• Input data:
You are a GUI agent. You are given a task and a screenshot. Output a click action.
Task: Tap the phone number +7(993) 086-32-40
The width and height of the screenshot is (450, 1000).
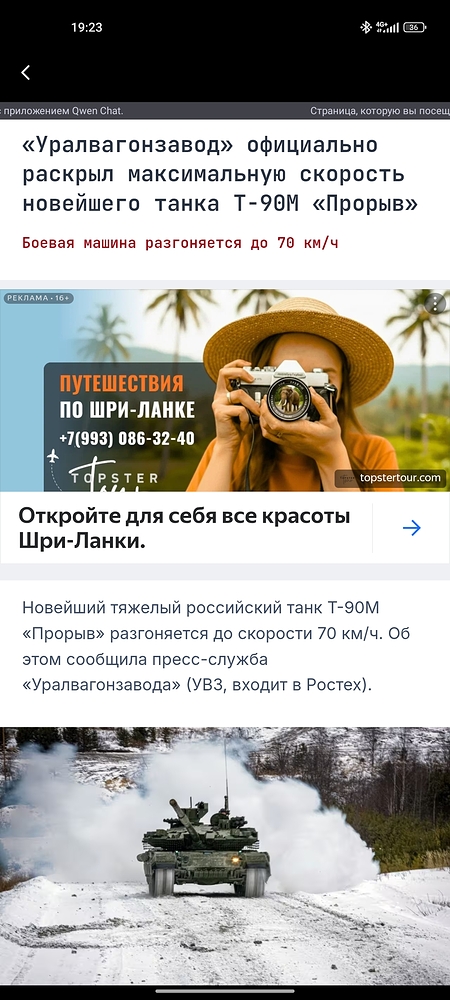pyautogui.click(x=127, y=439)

...

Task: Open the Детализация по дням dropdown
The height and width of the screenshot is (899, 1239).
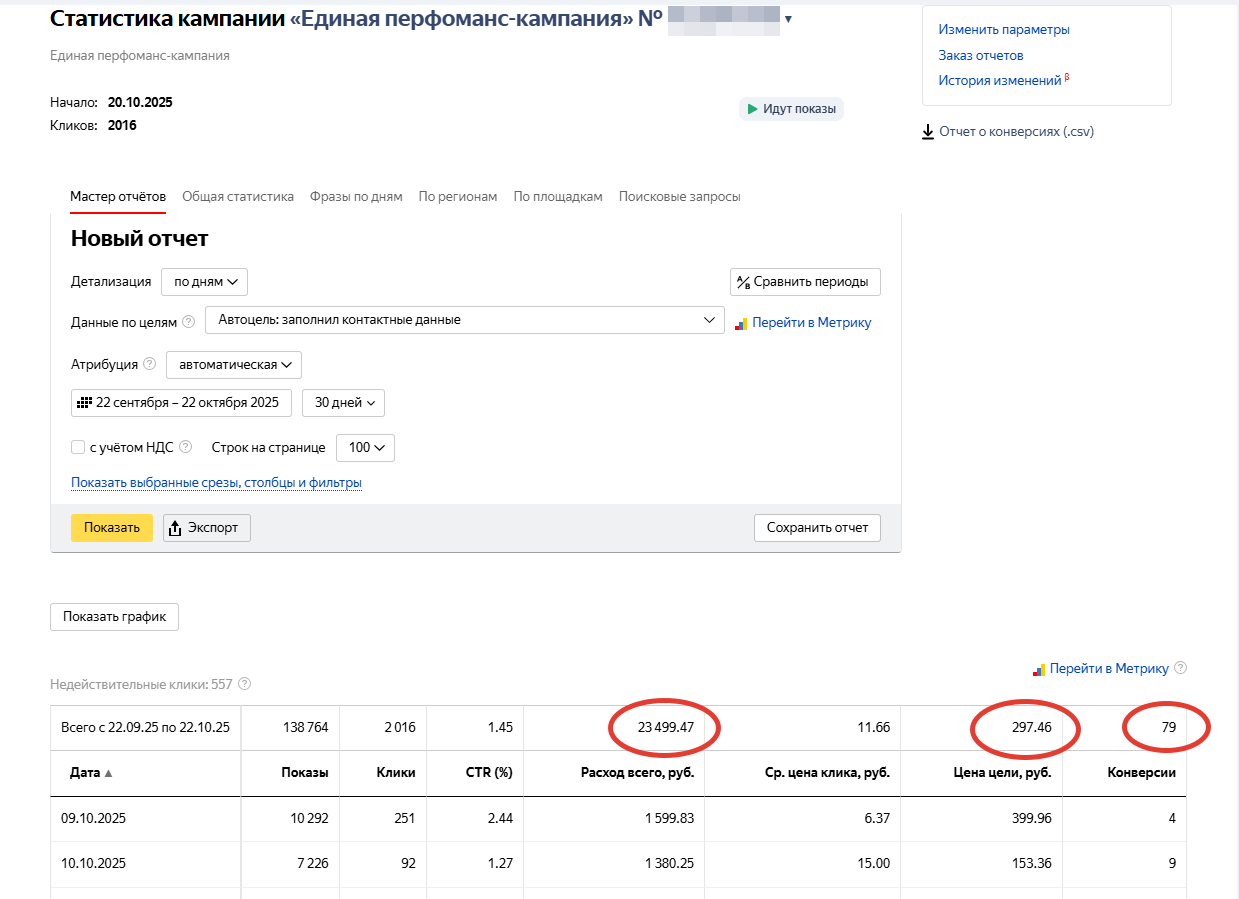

--

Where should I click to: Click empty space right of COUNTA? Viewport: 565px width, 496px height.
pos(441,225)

• Work to complete:
What are the lines, exactly as written above, from the line with "Task: Open the Детализация по дням dropdown" to the line with "The height and", both included? Output only those.

• Exercise answer:
Task: Open the Детализация по дням dropdown
The height and width of the screenshot is (899, 1239).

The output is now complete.